Of course I would struggle with scripts. More so than any other format, a character has to really want something. Why would anyone dare want something?
This ties into the warped version of existentialism mentioned in my last post. If one focuses on what they want, personal growth is an unavoidable consequence. Haven views awareness as the goal, and what you want as stupid and irrelevant. I say the opposite. There is yet to be a well known and successful (unironic) story where the protagonist wants awareness and personal growth.
It also places people like me who have had hard lives in a position of automatic inferiority. Furthermore, it explains why people who attend Haven briefly then move on with their lives are successful, while those who stick around get stuck (from my observation.)
This topic started because I asked someone if it really is as easy as presented in Good Will Hunting. Overcoming attachment issues.

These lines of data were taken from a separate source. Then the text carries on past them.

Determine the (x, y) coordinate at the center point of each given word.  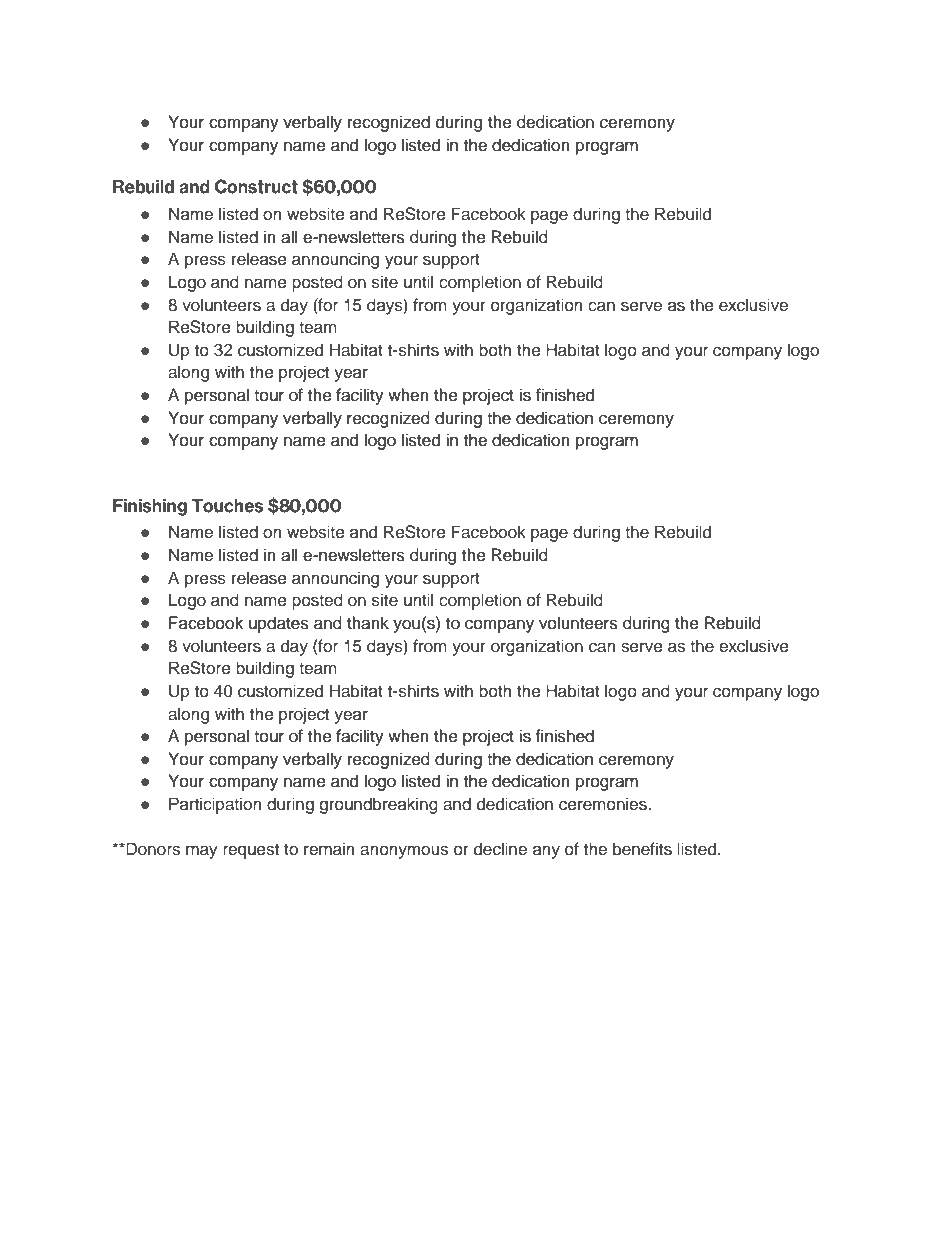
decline (500, 849)
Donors (152, 849)
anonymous (404, 852)
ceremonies (604, 804)
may (202, 852)
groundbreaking (378, 805)
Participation (215, 805)
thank (368, 623)
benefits (642, 849)
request (251, 851)
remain (329, 849)
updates (279, 624)
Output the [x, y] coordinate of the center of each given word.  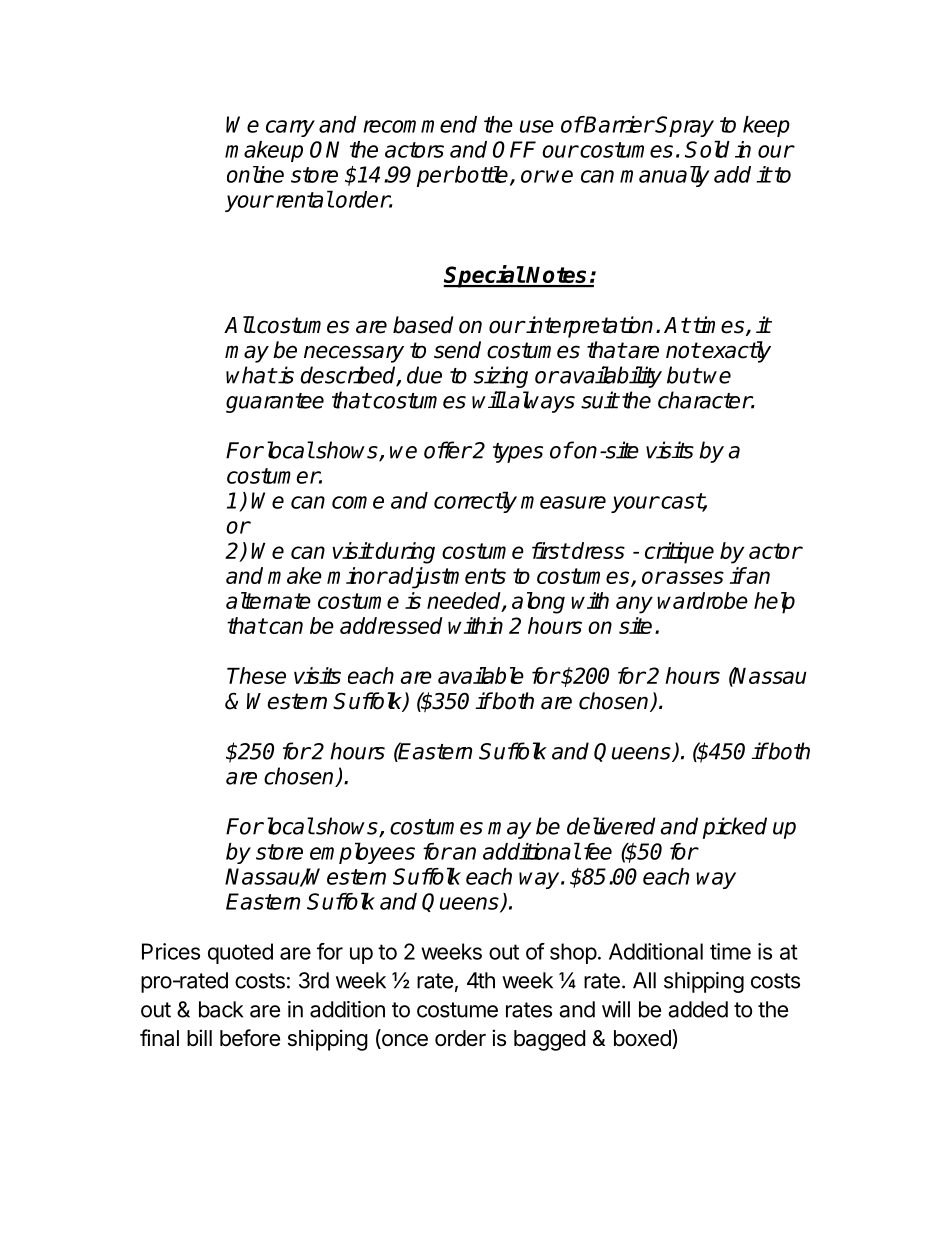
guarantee [275, 403]
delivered [611, 826]
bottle [482, 175]
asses [694, 577]
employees [362, 853]
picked [735, 828]
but [684, 375]
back [221, 1009]
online [255, 174]
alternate [268, 600]
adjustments [446, 578]
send [457, 350]
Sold [707, 149]
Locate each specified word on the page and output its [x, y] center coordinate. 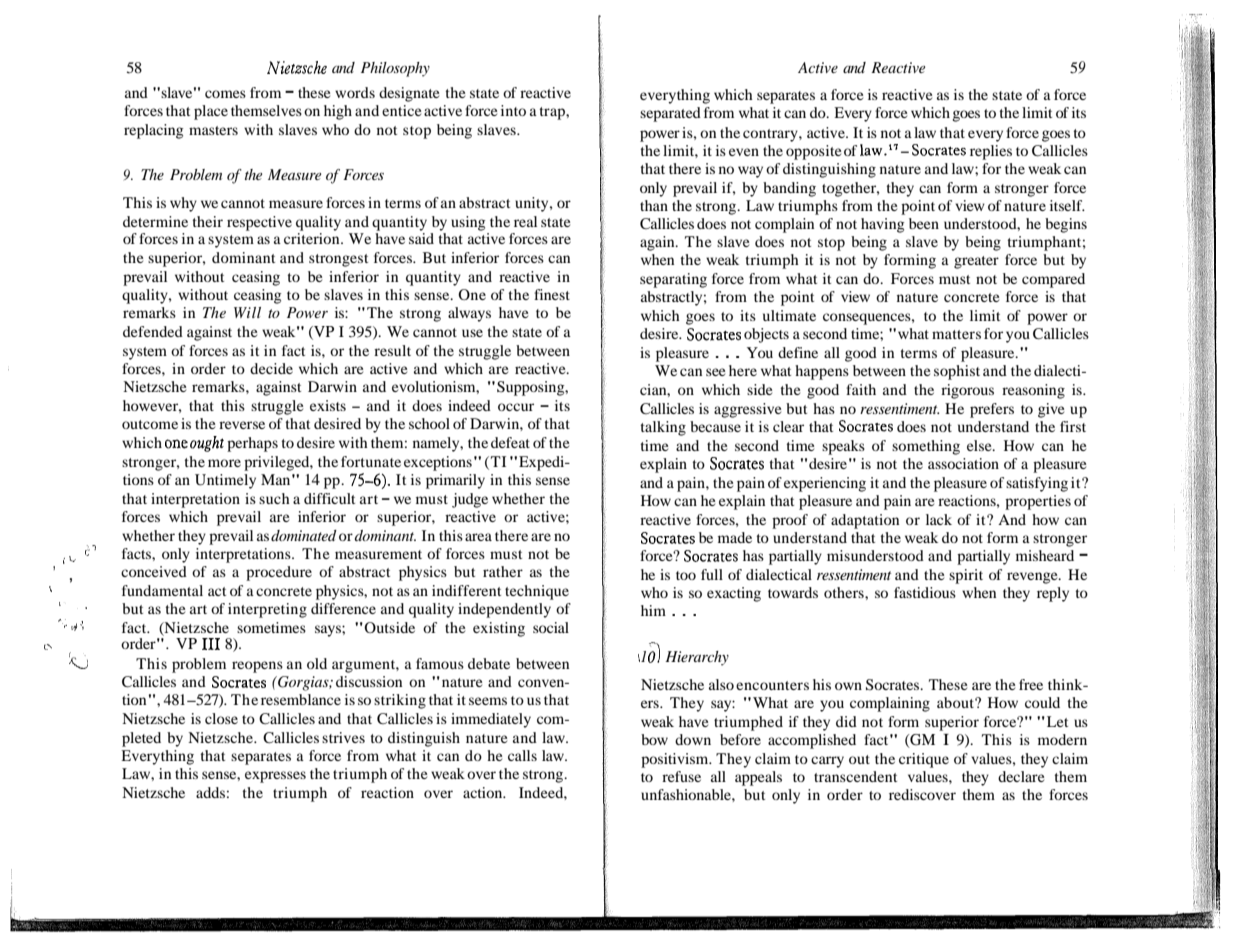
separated [670, 114]
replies [991, 152]
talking [663, 428]
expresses [275, 777]
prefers [992, 410]
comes [225, 94]
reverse [242, 425]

The truth is, I didn’t need to ask.
I don’t want to write a story with a protagonist driving off into the sunset as the credits play.
But what if I do?
How would a story where a protagonist strives for awareness end?
It wouldn’t end. They call that a virtue.
Wanting nothing is not a virtue, nor is navel-gazing, nor is insulting. Wanting to be successful is not an ego thing. Wanting to get out of the gutter doesn’t mean I want to be special, it means I want to be human. They clearly don’t want to get off their thrones.
Courage is in wanting something. Perhaps I have failed because I started with the virgin journey and somehow got sidetracked into hero territory–to defeat the enemy.
This enemy cannot be defeated.
The point of existentialism is that there is no meaning in the world, and we have to create our own meaning. Not in playing some sort of master game, sitting on a throne and mocking all those people who were brave enough to want something in life.